E questa dimensione “monastica” non è tanto “religiosa” quanto “antropologica”, è la vocazione a essere veramente umani, in profondità, a essere “Uno” con se stessi, con gli altri esseri umani, con la natura, con Dio. Ma per essere “tutto” bisogna essere “nulla”.

Gli scritti di Le Saux hanno suscitato molti dibattiti, altri libri, gruppi di “devoti”, una società internazionale dedicata al suo nome.
Era inevitabile, ma l’esperienza resta irripetibile, inafferrabile, a sua volta solo un segno, che indica una direzione. Ognuno poi deve scoprire da sé quale sia il proprio cammino, assumendone la responsabilità (e l’insicurezza, se è un cammino che esula dai sentieri conosciuti).
Murray Rogers – più volte citato perché era soprattutto un amico e conosceva bene l’aspetto umano di Le Saux – ha detto:

“La sua esperienza va accolta nel cuore, abbandonando ogni attaccamento ai dettagli esteriori, in particolare alla sua profonda connessione con la spiritualità dell’India, perché l’esperienza delle Upanishad non ha nulla a che fare con qualsiasi religione, e non è confinata a nessuna cultura e a nessuna filosofia.
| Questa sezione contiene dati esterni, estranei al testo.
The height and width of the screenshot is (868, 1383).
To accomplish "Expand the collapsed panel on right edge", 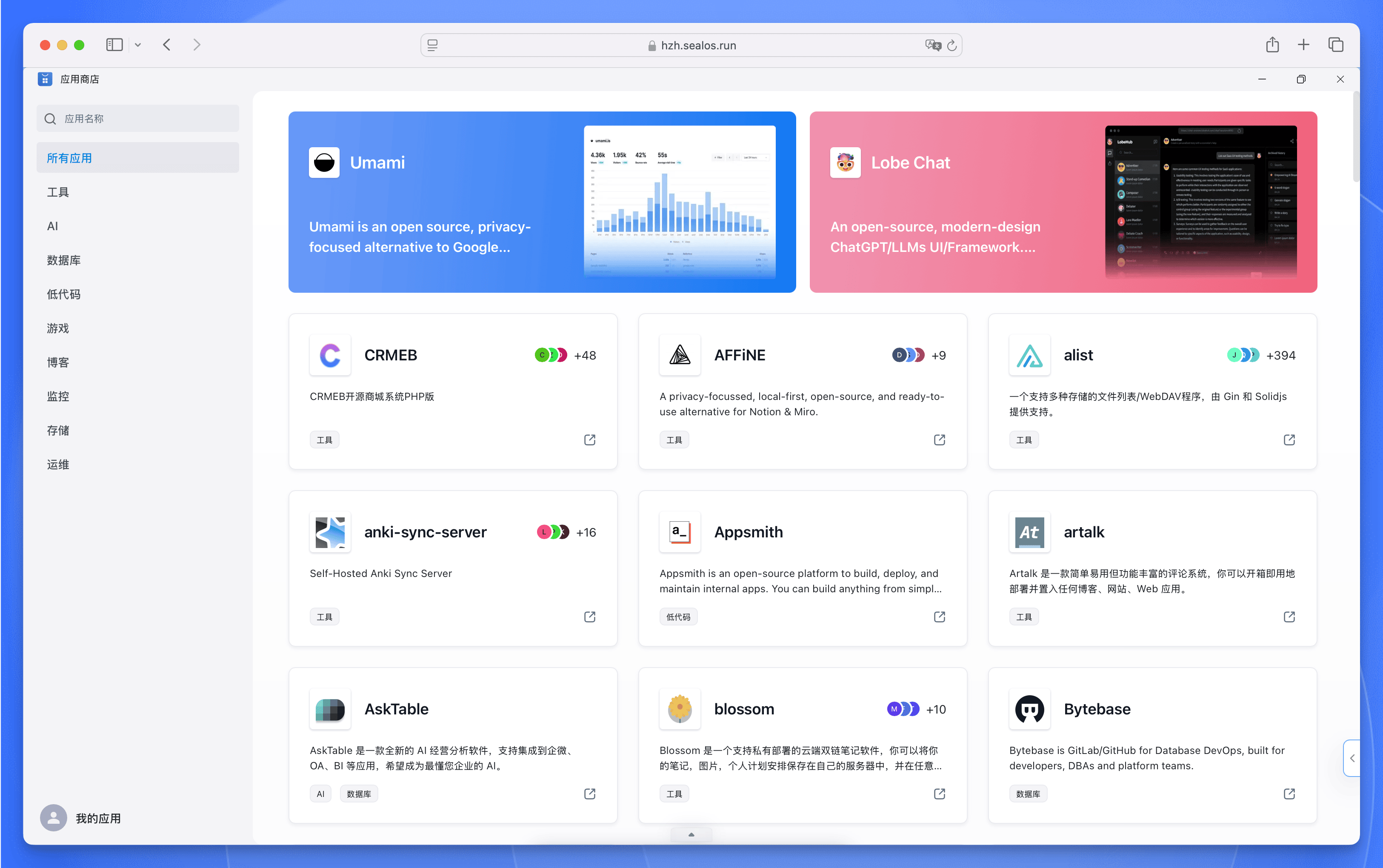I will pos(1352,758).
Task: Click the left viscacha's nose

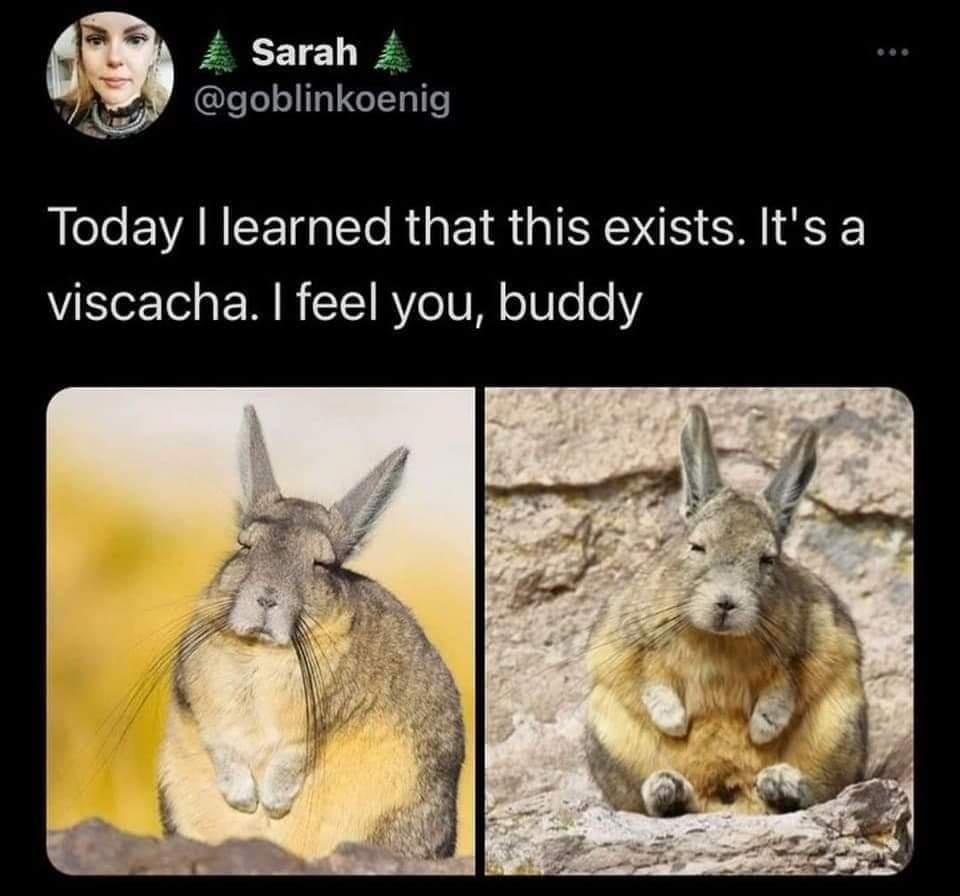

E’ a un livello completamente differente. E’ il risveglio finale dello spirito umano. Con la lealtà che debbo a un amico e a una guida da cui ho ricevuto tanti doni umani e spirituali, vorrei esortare tutti a “lasciarlo andare” in libertà. Evitiamo ogni eccessiva lode o riverenza, e ogni tendenza a considerare il suo cammino e i suoi insegnamenti come un’esperienza esotica e esoterica, riservata a un’elite spirituale.

Abhishiktananda era infinitamente più grande, un essere umano che abbiamo avuto il previlegio di conoscere, e che ha osato rispondere con la sua vita e con la sua morte alla più importante domanda: Chi sono? “

(Incontro del 7 dicembre 1985, a Jeevan Dhara Ashram, nell’Himalaya, per commemorare il “passaggio all’altra riva” di Henri Le Saux-Abhishiktananda)

“Lo Spirito soffia dove vuole. Chiama dall’interno e dall’esterno. Sia nel deserto o nella giungla, che nel mondo, il maggior pericolo consiste nel fissare la propria attenzione su se stessi. Per chi ha scoperto il proprio vero Sé non c’è più né foresta, né citta’, né abiti né nudità, né fare né non-fare. Colui che è attraversato dalla libertà dello Spirito non interferisce con l’opera dello Spirito, che usa egualmente il suo silenzio e le sue parole, la sua solitudine e la sua presenza nella società”.